◆ **REQUIRED ACTION**
Search the records for "target". Copy every line where it appears.

Records from a collection:

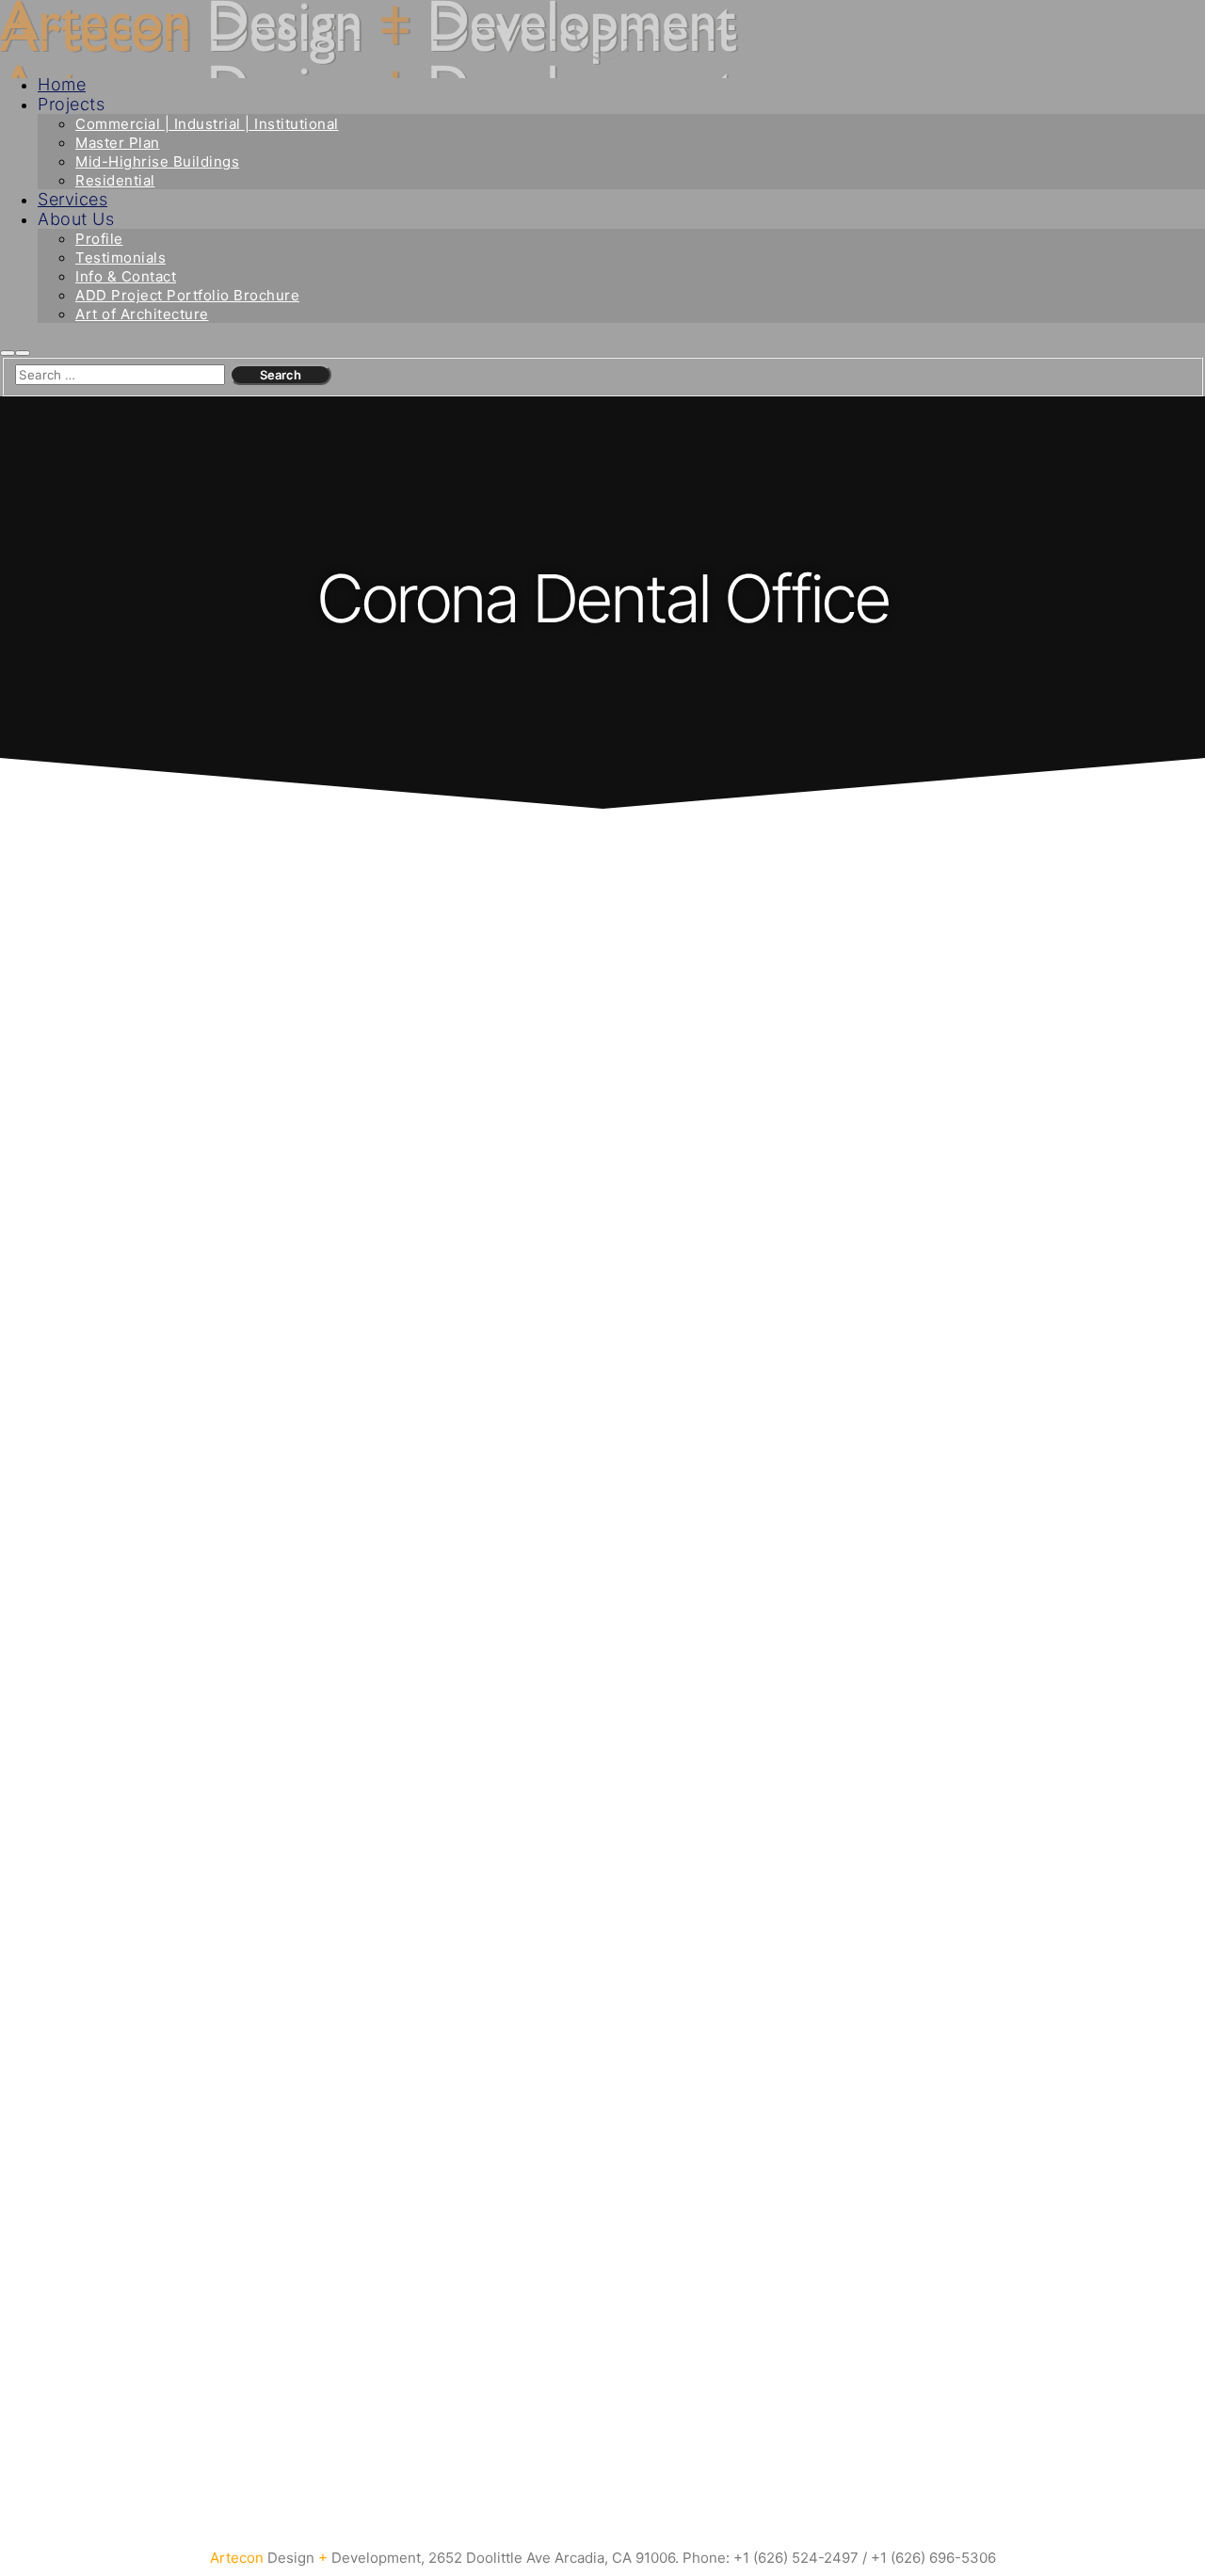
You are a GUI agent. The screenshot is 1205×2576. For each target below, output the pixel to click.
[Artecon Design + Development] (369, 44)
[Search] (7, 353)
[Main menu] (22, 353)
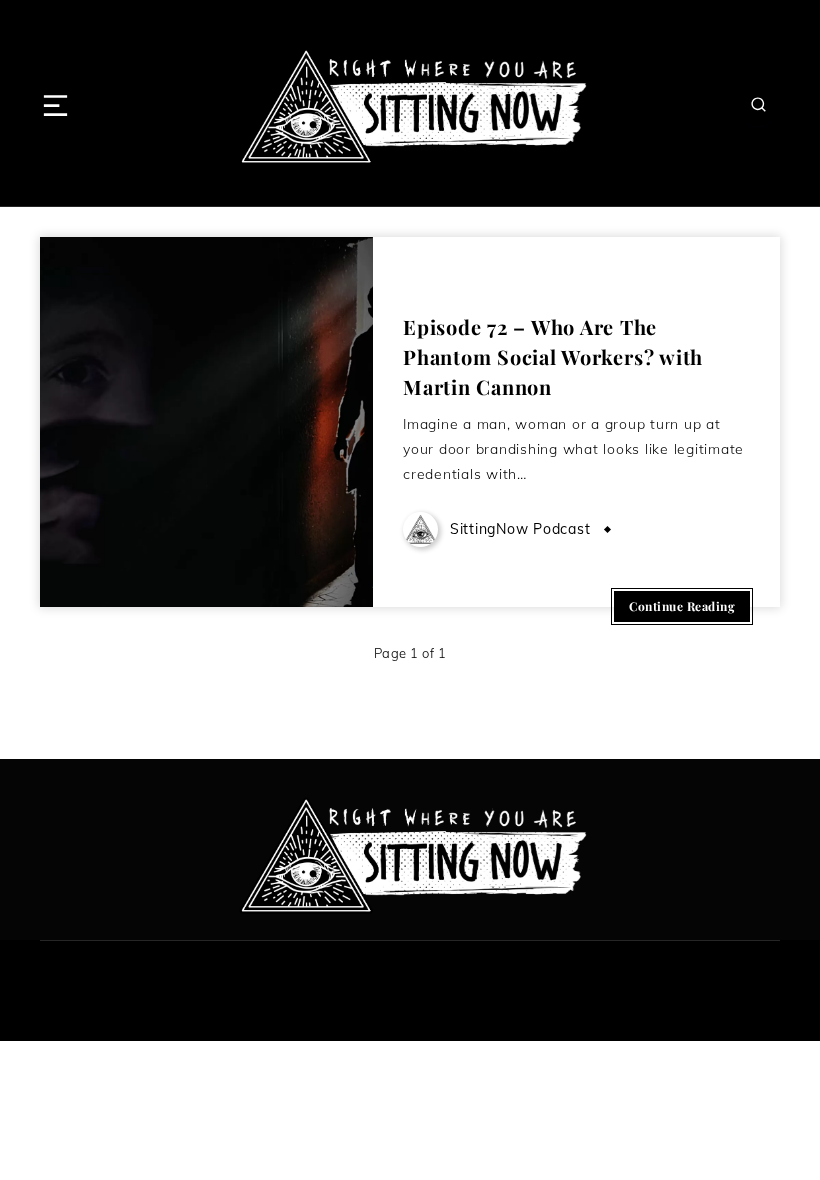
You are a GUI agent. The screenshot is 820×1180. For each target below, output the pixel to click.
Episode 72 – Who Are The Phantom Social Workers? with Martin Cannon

◆ **WORKED SOLUTION**
You are a GUI agent. The screenshot is 1205×2576. For each target below, output the pixel to click.
You are a GUI agent. The screenshot is 820×1180. For each target below, output the pixel to click.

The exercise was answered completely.